What can we do to help our fellow Americans in Puerto Rico? The immediate needs are enormous…NY Times journalists give us a 24-hour slice of life on the devastated island and report on the ‘Hay que echar pa’ lante’ attitude they found – an expression of resilience, translated as ‘Gotta move forward’.
So let us be GRANDparents for Puerto Rico! But how best to help? Much of what comes naturally is counter-productive. Sending supplies can actually hurt relief efforts. Giving money by text can slow payment….who knew? And what about the scammers?
Disaster relief experts share their experience here and more tips are here. This is an urgent crisis and it’s all hands on deck, but I hope we will have this beautiful American island in our hearts a year from now when the reporters have moved on.

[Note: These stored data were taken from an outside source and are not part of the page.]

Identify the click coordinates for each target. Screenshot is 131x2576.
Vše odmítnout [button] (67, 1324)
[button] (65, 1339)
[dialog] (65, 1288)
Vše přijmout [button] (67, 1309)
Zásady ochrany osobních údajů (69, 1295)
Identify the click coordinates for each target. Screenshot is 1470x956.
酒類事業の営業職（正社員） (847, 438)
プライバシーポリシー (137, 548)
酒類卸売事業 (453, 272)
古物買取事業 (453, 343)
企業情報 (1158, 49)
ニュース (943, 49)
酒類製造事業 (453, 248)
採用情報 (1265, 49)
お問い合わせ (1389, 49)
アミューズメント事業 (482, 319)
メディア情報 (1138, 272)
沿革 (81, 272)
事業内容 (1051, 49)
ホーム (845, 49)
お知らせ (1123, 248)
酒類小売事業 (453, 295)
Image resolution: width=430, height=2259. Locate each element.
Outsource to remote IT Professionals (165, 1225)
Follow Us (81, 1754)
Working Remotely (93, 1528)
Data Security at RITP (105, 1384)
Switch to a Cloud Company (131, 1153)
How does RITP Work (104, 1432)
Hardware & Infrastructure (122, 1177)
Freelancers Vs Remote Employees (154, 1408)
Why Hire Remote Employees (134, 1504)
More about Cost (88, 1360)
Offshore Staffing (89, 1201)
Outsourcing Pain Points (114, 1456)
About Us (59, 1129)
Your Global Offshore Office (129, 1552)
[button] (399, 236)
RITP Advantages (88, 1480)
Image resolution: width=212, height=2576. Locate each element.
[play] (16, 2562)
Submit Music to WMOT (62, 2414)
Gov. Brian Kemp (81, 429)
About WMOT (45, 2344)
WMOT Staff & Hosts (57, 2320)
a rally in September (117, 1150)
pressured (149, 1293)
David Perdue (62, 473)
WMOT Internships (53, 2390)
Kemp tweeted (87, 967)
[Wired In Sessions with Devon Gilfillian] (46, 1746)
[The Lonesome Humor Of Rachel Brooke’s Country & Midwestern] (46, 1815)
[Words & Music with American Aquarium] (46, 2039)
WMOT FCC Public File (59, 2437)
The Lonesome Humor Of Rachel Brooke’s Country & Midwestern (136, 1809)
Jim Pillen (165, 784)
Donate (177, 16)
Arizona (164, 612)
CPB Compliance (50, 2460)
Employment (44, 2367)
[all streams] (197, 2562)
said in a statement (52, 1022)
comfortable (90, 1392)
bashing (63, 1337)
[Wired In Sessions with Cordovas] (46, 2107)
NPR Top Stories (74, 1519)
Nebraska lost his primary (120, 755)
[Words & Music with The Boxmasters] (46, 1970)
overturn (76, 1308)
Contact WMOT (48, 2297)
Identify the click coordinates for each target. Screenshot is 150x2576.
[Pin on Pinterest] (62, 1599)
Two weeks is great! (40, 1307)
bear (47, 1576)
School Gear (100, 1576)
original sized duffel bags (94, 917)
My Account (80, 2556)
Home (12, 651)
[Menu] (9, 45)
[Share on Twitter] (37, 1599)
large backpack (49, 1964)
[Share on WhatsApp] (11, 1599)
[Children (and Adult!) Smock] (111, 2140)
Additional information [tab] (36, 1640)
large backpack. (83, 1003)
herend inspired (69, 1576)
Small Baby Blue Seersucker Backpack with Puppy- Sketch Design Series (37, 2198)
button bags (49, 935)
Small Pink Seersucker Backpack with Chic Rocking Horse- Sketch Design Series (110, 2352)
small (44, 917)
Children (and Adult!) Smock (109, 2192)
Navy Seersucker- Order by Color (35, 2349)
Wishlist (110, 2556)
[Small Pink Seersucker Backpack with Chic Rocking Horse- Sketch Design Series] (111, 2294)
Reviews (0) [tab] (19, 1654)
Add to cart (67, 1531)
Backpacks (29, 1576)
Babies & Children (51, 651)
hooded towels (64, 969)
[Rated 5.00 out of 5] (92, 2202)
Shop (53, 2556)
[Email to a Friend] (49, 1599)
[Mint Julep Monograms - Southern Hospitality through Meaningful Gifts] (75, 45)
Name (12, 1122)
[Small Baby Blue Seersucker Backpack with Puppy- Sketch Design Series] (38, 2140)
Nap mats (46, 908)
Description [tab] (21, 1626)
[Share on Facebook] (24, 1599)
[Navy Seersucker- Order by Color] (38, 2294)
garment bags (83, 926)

“To love our neighbor as ourselves is such a truth for regulating human society, that by that alone one might determine all the cases in social morality.“
John Locke
After Hurricane Maria
One Day in the Life of Battered Puerto Rico

The sun rose Wednesday morning in the low mountains of north-central Puerto Rico, near the town of Corozal, to reveal the world that Hurricane Maria has made: shattered trees, traffic lights dangling precipitously from broken poles, and, here on the face of a weedy hill, a gushing spring, one of the few places where people from miles around could find fresh water.
At 6 a.m., about a dozen trucks and cars had parked nearby. People brought rain barrels, buckets, orange juice bottles.
Some men clambered up the steep face of the hill, placing plastic pipes or old pieces of gutter underneath the running spring, directing the water into massive plastic tanks, then hauling them away. Others crouched at a spot where the water trickled down to the pavement. Jorge Díaz Rivera, 61, was there with 11 Clorox bottles. He lives in a community a few minutes’ drive away where there is no water, no food, and no help. The National Guard helicopters have been passing overhead, and sometimes he and his neighbors yell at them, pleading for water. But so far he has seen no help.
“They have forgotten about us,” he said.
Puerto Rico has not been forgotten, but more than a week after Hurricane Maria hit, it’s a woozy empire of wreckage; of waiting in line for food, water and gas and then finding another line to wait in some more. A team of New York Times reporters and photographers spent 24 hours — from dawn Wednesday to scorching afternoon heat, to a long uneasy night and Thursday morning without power — with people trying to survive the catastrophe that Hurricane Maria left behind.